Acute poststreptococcal glomerulonephritis (APSGN) with acute interstitial nephritis (AIN) was diagnosed. We administered methylprednisolone pulse therapy (1 g/day) for 3 days, followed by prednisolone at 80 mg/day. The serum creatinine level declined to 74 µmol/L and proteinuria decreased to <1 g/day. Transient type 4 renal tubular acidosis was observed during steroid treatment.

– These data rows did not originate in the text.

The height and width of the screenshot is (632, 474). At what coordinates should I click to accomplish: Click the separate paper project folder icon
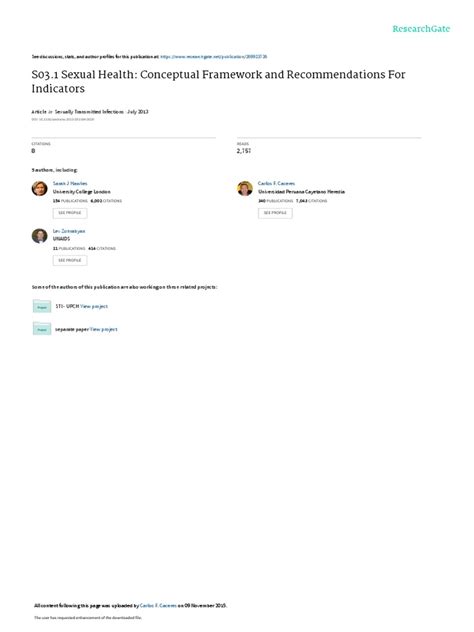coord(42,329)
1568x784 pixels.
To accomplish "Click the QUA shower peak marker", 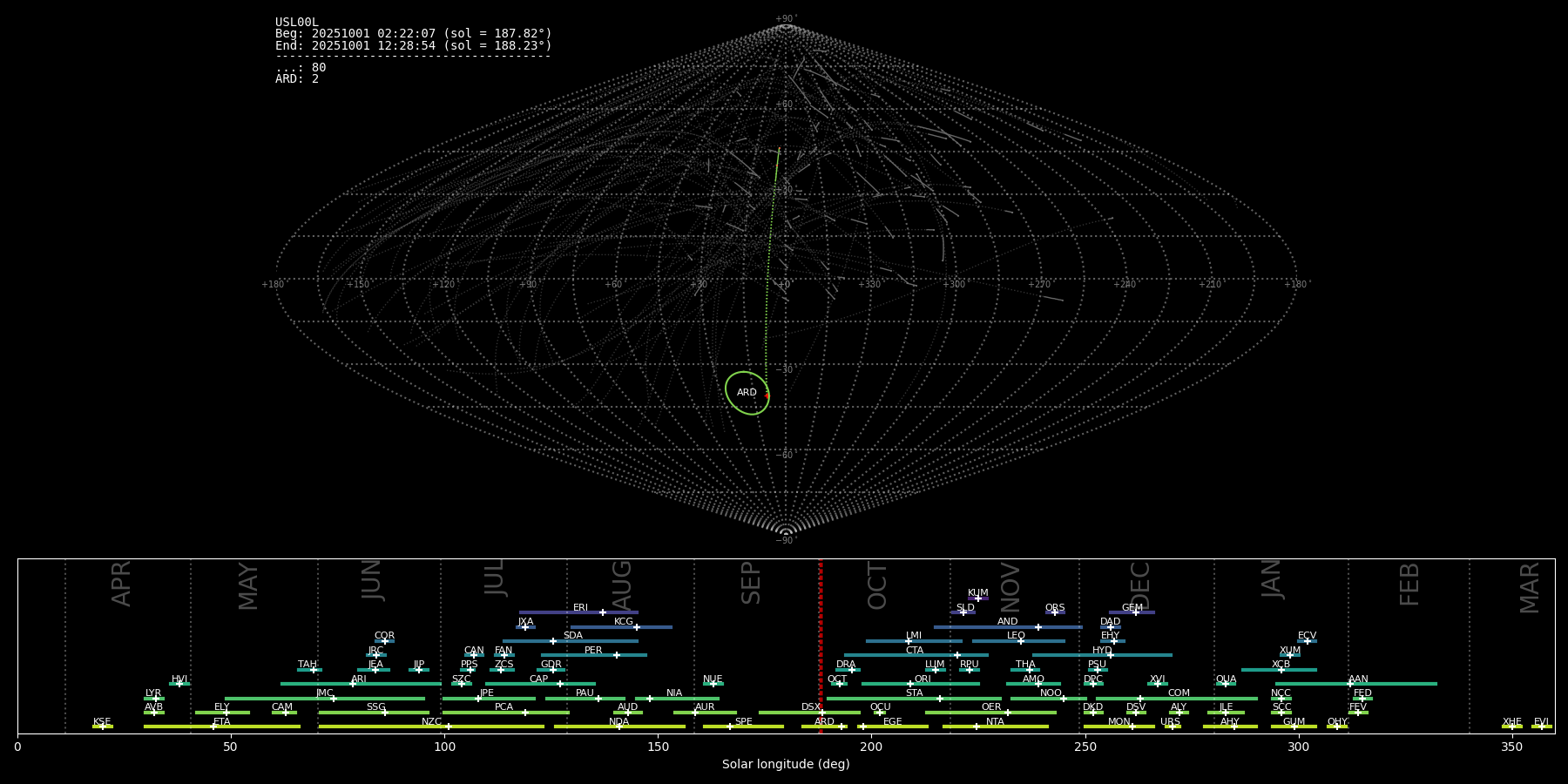I will point(1225,684).
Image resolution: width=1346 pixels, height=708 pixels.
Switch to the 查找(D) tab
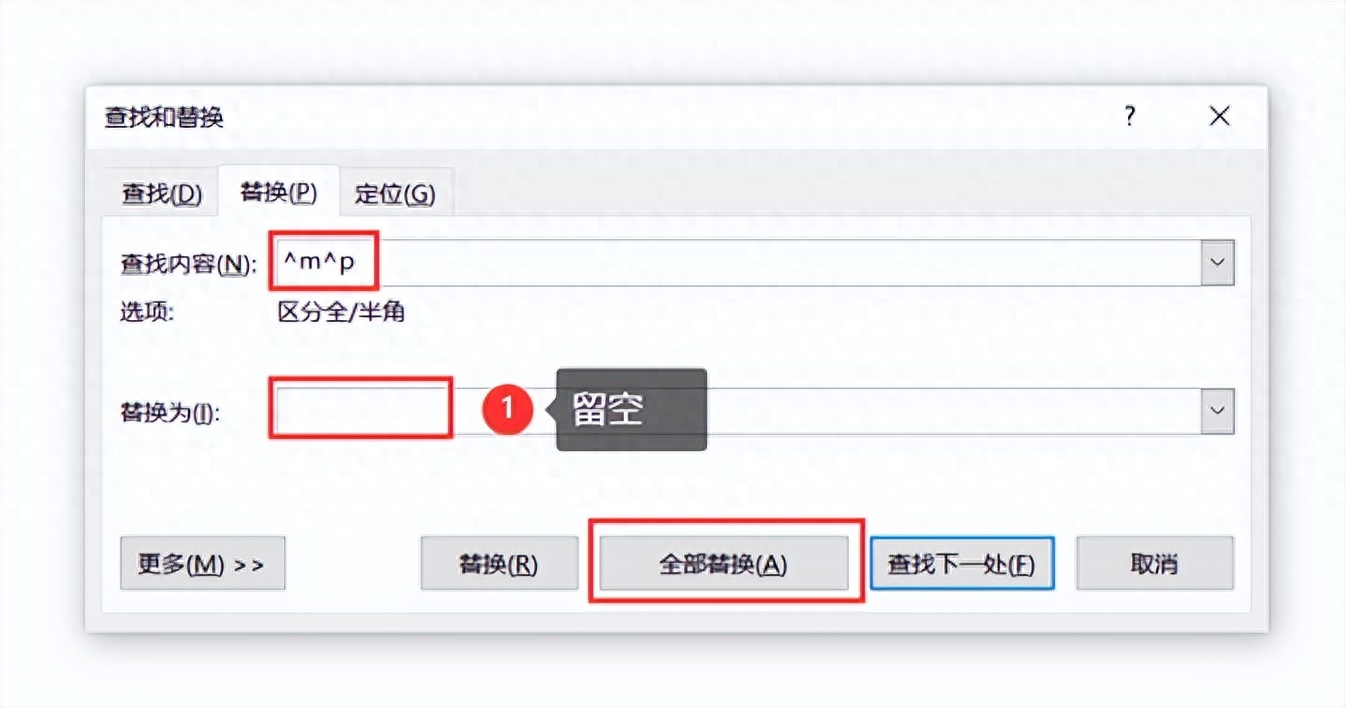(x=162, y=193)
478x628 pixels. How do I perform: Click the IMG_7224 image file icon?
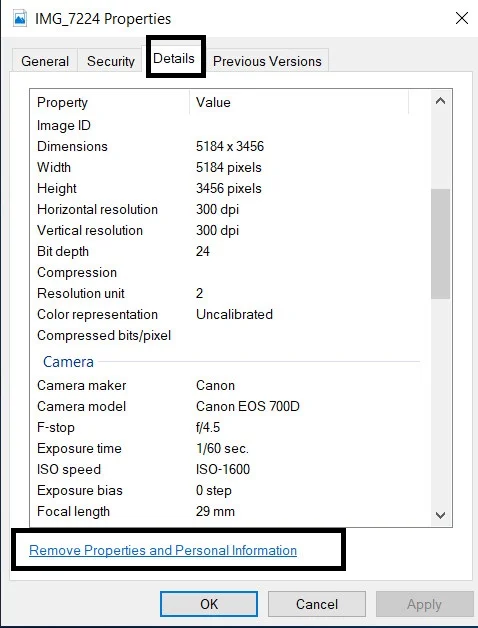coord(20,18)
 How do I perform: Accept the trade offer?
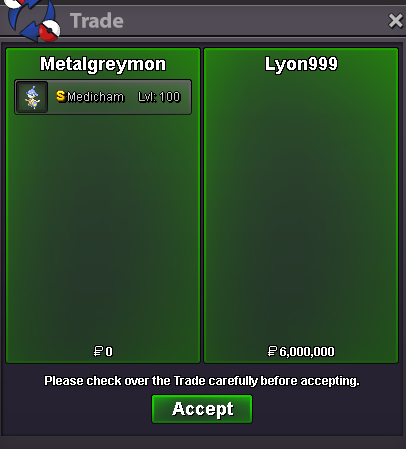click(202, 409)
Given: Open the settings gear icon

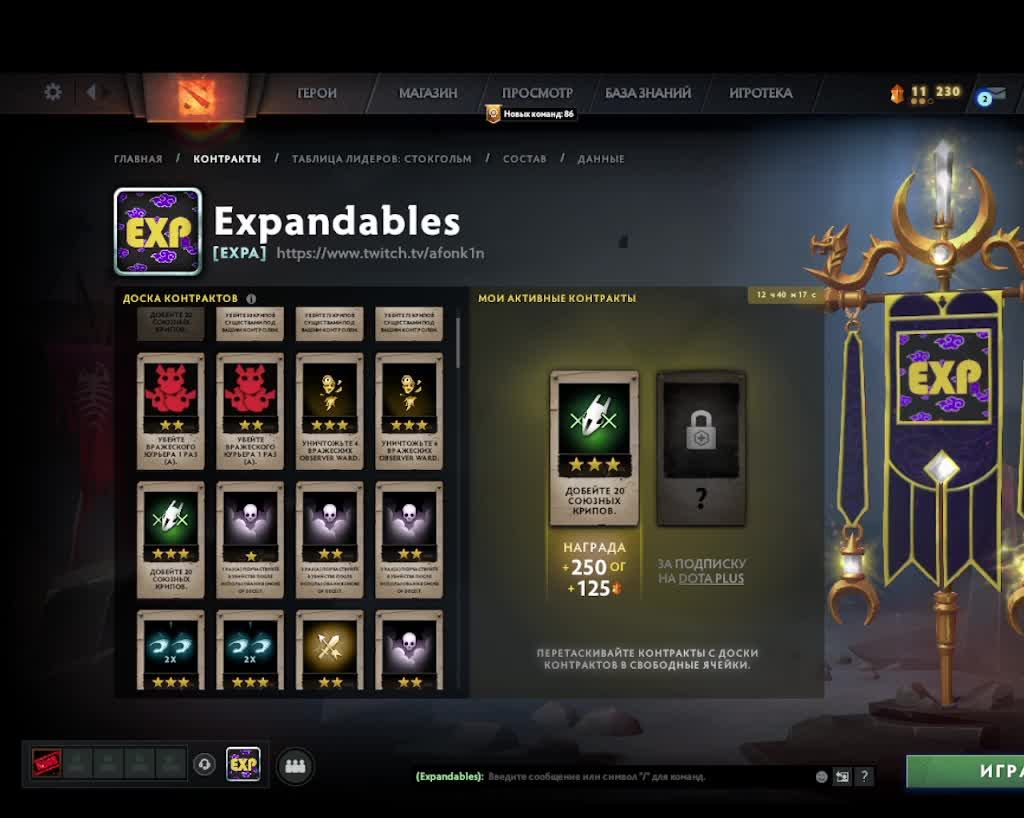Looking at the screenshot, I should pos(53,92).
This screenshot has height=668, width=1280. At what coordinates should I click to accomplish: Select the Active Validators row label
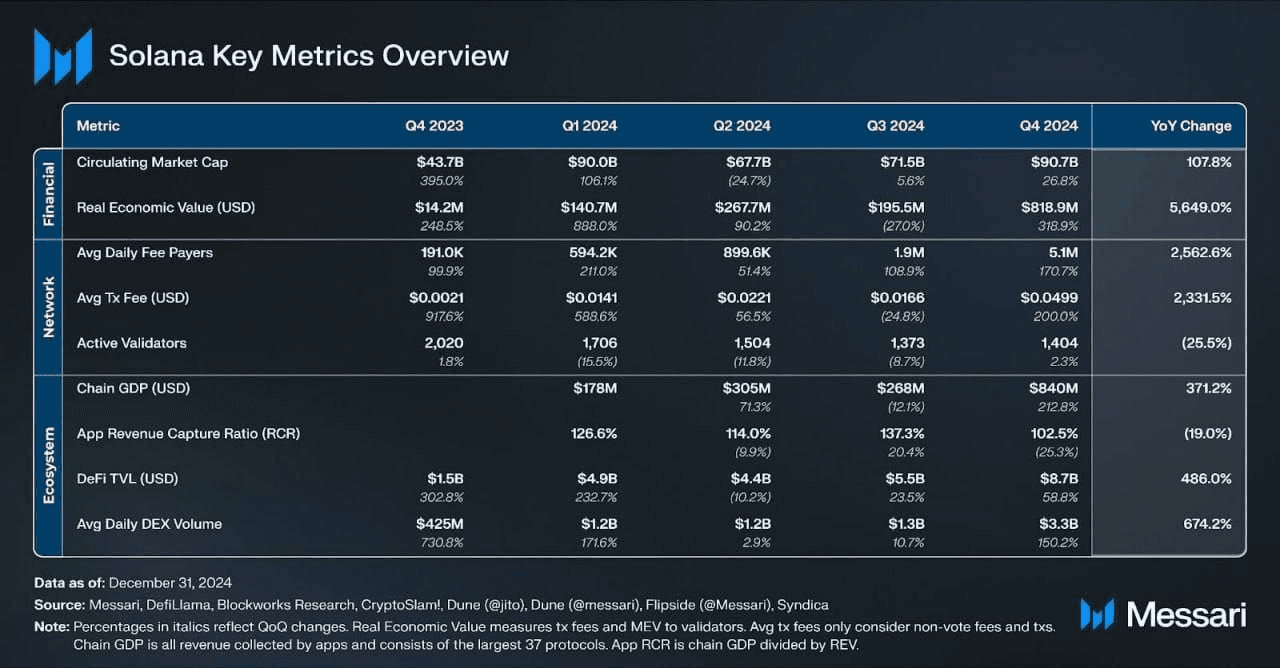click(x=132, y=343)
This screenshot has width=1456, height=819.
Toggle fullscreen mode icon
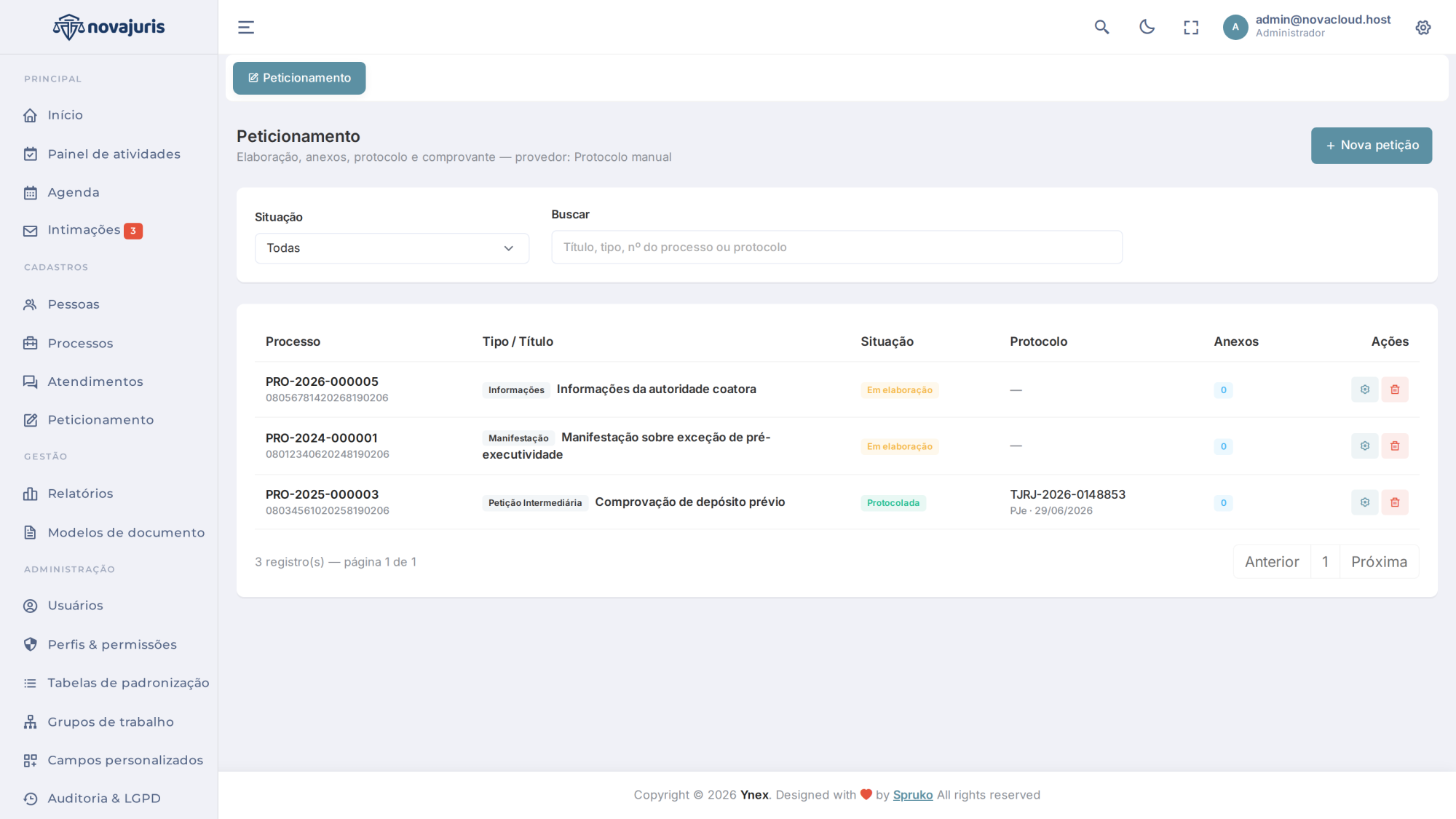tap(1191, 28)
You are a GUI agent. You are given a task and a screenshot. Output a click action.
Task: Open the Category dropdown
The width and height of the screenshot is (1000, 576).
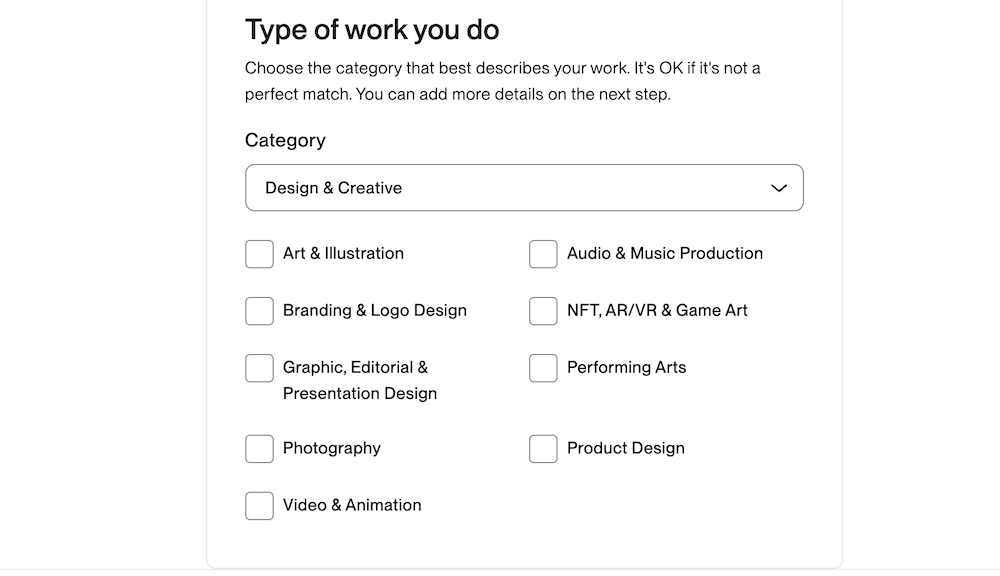pos(524,187)
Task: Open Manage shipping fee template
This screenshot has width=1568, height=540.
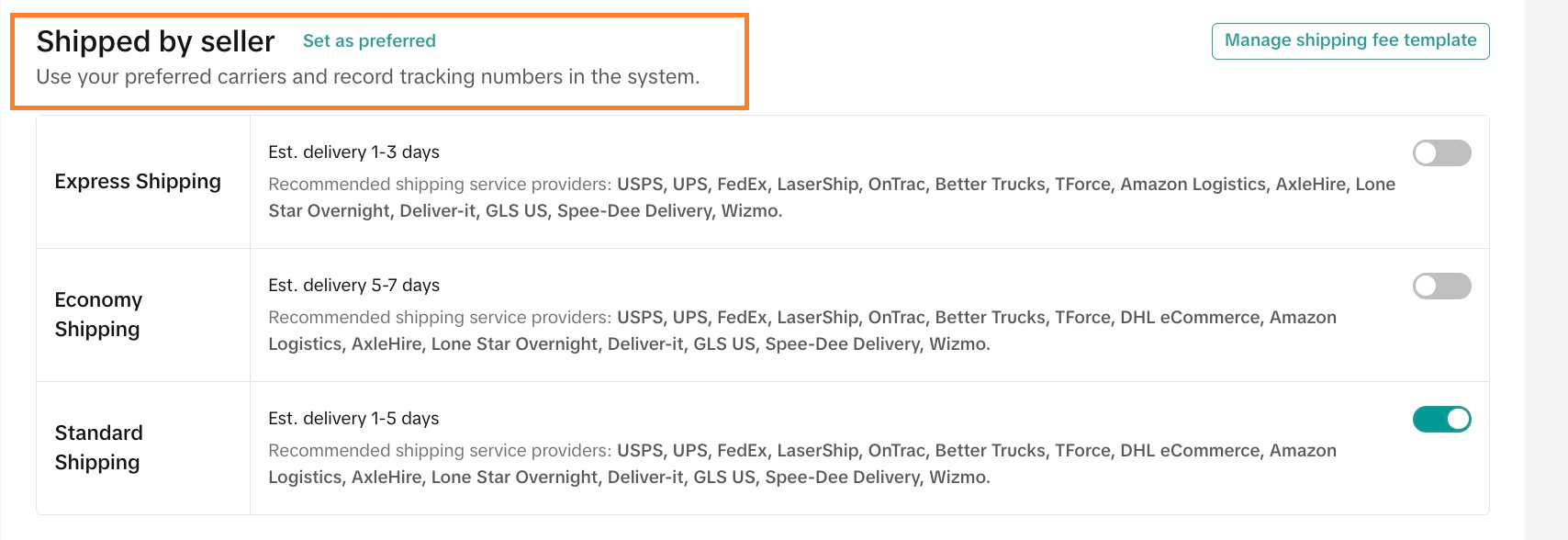Action: point(1350,41)
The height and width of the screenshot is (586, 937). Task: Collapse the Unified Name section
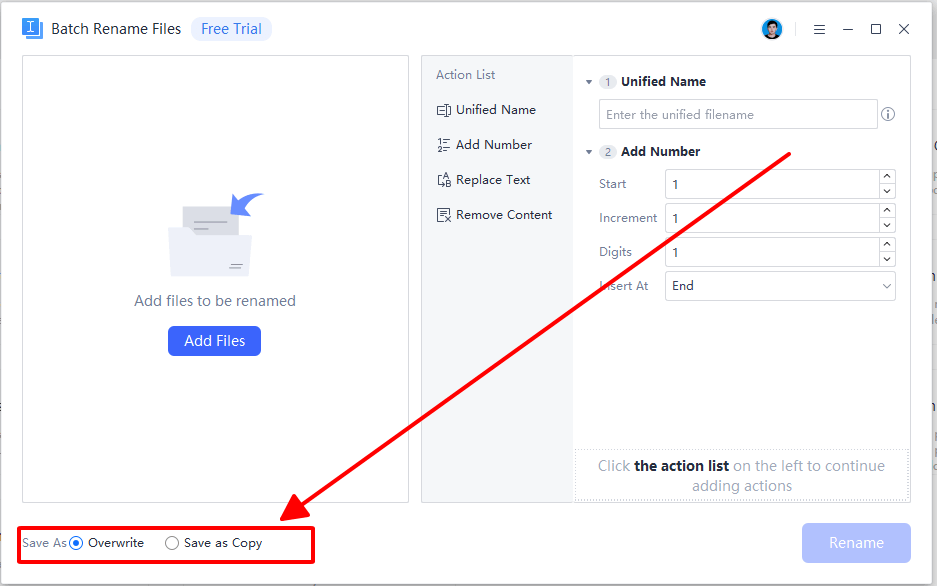pyautogui.click(x=588, y=81)
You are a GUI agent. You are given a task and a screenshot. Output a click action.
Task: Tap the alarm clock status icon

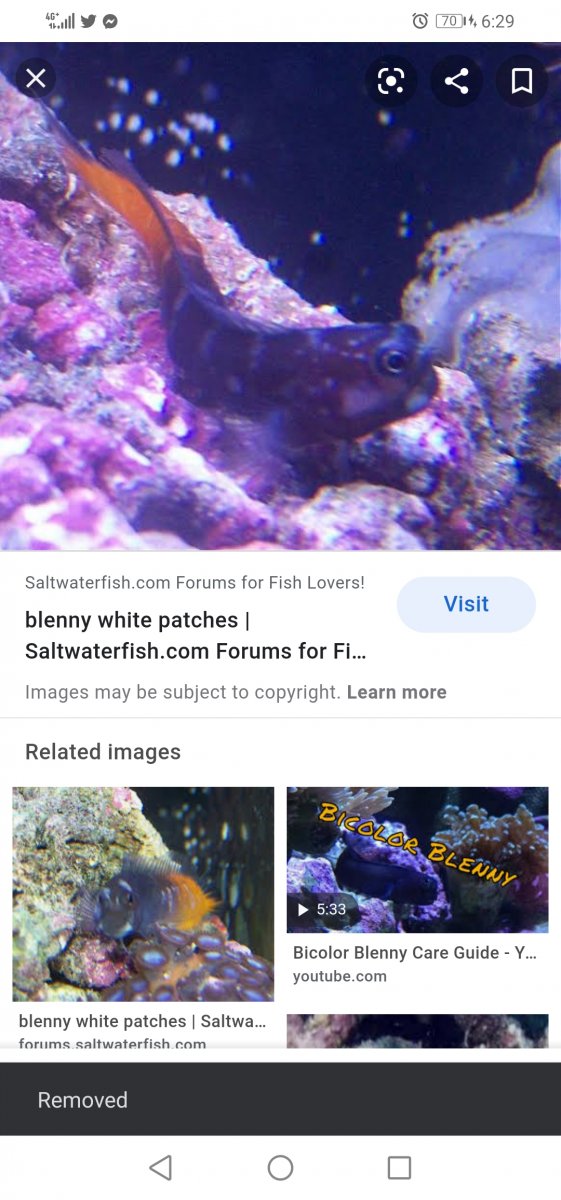point(420,21)
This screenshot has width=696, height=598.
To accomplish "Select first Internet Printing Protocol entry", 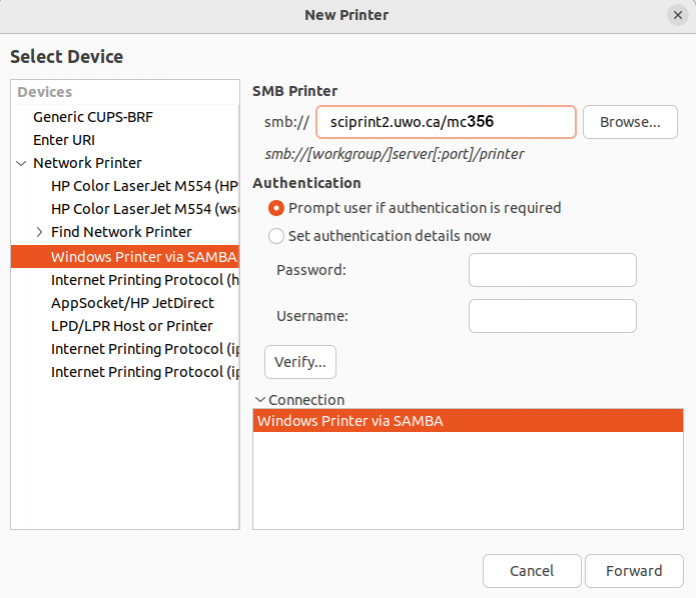I will click(144, 279).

AIN is found in the infectious diseases of children, particularly in streptococcal infection [1]. We investigated the localization of two streptococcal antigens, streptococcal pyrogenic exotoxin B (SPEB) and nephritis-associated plasmin receptor (NAPlr), using an anti-SPEB antibody (Abcam, Cambridge, MA) and a fluorescein isothiocyanate-conjugated anti-NAPlr antibody [1F10] (Abcam). Although NAPlr was not detected, SPEB was positive in the interstitium as well as glomeruli (Figure 1C–F). Chang et al. [2] reported a case of streptococcal infection-related AIN, in which SPEB was found in both tubular epithelial cells and interstitium. In the present case, negative results were obtained for SPEB in tubular epithelial cells. Similarly, SPEB and its precursors have been detected only in glomeruli and interstitium in the rat kidney [3].

SPEB has been reported in association with the pathogenesis of APSGN. The mechanisms of leukocyte infiltration could be mediated by chemotactic effects and the migration inhibitor factor-like activities of SPEB [3]. SPEB also induces proliferation of human mononuclear leukocytes [4]. SPEB may be one of the causes of streptococcal infection-related AIN.